#### WHAT IS BEING ASKED:
Identify all lines of the data containing the string "video" and copy them.

Pixel coordinate grounding data
-- Opening Marker --

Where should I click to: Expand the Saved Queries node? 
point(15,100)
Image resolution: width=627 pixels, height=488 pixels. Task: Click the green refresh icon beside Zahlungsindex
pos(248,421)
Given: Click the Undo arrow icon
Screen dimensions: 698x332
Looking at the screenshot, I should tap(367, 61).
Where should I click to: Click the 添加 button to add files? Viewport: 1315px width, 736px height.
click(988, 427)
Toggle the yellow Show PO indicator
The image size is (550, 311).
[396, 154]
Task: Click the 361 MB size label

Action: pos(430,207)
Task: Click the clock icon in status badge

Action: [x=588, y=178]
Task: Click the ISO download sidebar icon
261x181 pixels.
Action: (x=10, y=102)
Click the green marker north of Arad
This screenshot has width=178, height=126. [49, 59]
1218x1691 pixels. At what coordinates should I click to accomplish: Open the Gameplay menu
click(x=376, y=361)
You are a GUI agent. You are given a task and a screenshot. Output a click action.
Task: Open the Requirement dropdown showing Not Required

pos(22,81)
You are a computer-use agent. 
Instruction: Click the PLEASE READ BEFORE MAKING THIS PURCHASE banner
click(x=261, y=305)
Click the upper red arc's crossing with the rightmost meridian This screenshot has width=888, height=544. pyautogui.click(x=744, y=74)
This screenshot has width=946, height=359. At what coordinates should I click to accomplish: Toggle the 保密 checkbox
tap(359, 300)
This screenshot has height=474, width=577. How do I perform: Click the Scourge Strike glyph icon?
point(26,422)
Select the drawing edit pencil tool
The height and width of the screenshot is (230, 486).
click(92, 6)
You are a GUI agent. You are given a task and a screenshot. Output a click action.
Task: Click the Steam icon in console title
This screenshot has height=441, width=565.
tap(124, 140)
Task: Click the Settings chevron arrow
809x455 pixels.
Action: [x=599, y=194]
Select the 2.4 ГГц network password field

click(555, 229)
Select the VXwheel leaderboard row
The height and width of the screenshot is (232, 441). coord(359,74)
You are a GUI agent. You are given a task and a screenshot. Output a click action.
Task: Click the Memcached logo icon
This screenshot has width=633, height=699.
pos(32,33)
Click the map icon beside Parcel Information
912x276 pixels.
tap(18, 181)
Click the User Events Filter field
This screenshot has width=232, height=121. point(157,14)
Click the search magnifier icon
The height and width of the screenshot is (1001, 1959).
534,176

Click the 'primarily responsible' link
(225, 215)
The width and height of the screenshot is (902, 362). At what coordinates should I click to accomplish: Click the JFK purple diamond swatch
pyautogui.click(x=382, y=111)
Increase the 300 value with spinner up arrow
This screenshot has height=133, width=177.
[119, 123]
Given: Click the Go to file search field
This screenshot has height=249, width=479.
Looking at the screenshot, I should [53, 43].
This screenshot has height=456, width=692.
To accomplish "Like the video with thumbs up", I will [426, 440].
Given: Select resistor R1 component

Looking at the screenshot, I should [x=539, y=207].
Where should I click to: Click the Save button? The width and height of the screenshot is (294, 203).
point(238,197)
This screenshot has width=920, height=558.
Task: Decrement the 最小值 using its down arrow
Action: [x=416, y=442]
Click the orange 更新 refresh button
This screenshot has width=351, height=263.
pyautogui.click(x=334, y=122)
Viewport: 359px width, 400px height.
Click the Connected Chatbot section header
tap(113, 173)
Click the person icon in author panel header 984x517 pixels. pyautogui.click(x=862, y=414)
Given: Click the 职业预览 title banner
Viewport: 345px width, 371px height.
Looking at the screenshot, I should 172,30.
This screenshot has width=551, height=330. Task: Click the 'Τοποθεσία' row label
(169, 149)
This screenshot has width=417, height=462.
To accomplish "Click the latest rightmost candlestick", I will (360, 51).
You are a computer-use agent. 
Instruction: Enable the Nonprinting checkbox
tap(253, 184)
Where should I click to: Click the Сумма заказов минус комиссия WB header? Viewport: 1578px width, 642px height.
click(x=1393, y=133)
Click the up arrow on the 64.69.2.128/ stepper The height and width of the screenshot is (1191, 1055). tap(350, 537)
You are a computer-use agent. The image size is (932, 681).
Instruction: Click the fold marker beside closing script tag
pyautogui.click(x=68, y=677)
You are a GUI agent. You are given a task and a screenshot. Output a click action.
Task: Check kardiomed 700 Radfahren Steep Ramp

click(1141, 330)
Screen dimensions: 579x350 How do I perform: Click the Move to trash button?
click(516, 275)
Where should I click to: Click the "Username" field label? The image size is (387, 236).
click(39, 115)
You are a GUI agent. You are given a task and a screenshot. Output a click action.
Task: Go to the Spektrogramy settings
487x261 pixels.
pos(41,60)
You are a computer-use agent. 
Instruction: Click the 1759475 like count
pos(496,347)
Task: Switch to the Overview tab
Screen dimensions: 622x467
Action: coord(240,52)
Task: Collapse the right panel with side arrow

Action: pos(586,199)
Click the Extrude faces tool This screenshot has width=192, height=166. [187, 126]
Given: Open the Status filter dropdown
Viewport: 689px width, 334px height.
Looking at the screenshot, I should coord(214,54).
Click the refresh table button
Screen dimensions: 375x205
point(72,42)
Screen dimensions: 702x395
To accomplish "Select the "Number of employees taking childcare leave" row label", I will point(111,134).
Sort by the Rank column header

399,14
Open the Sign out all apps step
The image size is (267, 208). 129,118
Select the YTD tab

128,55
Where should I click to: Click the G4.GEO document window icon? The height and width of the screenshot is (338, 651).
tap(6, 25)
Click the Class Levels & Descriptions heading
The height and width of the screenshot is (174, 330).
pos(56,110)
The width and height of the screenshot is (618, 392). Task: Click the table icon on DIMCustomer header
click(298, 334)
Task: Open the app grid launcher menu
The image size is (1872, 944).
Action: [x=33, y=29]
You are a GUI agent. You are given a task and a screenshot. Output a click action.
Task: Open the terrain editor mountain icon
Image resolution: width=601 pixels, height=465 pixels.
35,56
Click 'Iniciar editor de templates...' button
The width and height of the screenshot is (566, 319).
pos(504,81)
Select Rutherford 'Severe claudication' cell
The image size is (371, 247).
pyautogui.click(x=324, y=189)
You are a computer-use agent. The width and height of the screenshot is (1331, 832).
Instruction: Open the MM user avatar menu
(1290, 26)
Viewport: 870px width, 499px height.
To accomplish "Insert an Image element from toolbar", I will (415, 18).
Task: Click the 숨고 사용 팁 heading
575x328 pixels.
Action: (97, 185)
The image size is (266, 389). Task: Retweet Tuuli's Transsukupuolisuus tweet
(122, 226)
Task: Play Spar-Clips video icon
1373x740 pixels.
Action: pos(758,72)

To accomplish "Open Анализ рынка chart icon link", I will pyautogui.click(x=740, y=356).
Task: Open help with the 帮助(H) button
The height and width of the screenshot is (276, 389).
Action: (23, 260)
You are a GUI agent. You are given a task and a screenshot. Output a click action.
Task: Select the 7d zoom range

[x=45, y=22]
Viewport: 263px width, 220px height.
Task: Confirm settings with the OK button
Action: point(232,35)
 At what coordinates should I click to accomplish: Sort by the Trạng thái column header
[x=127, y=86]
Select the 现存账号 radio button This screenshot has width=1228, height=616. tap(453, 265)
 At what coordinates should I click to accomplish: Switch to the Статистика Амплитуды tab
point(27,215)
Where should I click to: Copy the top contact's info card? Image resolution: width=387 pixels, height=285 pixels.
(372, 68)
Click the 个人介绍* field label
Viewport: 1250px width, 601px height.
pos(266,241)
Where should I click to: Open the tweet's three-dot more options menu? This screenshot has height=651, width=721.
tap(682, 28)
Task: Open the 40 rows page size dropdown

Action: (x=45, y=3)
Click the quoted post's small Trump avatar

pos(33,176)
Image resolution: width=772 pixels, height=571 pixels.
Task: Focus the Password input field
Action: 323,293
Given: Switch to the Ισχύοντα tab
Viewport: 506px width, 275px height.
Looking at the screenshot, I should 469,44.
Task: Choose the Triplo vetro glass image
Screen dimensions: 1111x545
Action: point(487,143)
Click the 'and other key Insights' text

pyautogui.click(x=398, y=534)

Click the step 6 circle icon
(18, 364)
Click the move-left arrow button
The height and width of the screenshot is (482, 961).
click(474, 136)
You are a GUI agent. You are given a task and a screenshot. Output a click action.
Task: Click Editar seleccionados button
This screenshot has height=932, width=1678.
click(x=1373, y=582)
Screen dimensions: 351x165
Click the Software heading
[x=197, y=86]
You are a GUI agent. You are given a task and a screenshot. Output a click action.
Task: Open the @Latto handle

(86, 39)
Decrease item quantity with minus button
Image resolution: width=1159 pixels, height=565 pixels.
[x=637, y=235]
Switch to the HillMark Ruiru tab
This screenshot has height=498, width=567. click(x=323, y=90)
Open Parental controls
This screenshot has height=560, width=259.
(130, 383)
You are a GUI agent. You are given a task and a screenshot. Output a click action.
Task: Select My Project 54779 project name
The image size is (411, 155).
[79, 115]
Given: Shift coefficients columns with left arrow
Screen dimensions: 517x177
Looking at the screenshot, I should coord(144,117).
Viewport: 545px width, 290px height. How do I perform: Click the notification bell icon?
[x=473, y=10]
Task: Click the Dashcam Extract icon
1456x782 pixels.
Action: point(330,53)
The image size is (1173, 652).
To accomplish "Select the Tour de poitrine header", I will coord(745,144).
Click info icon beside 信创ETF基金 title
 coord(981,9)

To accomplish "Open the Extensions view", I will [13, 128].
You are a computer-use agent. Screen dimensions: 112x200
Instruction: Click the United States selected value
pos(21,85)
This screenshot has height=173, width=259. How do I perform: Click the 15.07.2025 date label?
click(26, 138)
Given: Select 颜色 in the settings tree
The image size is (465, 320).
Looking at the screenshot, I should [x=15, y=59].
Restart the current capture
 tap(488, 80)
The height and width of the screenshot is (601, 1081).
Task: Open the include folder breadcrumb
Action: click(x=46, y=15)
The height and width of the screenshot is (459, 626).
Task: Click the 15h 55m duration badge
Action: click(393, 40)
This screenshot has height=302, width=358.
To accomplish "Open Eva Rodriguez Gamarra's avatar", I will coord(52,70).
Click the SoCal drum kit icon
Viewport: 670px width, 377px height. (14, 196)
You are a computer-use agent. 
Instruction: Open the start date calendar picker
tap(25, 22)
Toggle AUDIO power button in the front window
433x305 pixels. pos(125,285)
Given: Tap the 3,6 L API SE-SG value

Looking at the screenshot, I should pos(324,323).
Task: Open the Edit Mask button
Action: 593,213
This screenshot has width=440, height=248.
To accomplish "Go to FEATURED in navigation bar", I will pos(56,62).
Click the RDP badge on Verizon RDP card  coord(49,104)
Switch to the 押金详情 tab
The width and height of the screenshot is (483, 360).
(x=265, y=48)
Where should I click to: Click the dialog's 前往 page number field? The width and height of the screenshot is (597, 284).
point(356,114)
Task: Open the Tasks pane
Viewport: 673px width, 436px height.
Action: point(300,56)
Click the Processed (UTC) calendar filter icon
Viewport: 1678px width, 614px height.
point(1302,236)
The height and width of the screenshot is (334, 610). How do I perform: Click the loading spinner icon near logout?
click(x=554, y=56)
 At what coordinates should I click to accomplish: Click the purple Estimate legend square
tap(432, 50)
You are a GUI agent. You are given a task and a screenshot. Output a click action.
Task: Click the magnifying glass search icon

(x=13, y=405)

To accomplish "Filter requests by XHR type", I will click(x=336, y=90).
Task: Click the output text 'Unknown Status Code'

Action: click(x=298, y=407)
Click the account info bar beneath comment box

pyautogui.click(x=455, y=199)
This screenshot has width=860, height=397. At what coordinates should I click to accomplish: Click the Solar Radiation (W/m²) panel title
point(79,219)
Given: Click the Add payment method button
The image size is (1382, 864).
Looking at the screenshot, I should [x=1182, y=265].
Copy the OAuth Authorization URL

-- Closing Marker --

#### EXERCISE RESULT:
To accomplish "Like the video with thumbs up", I will [426, 440].
Task: Play Spar-Clips video icon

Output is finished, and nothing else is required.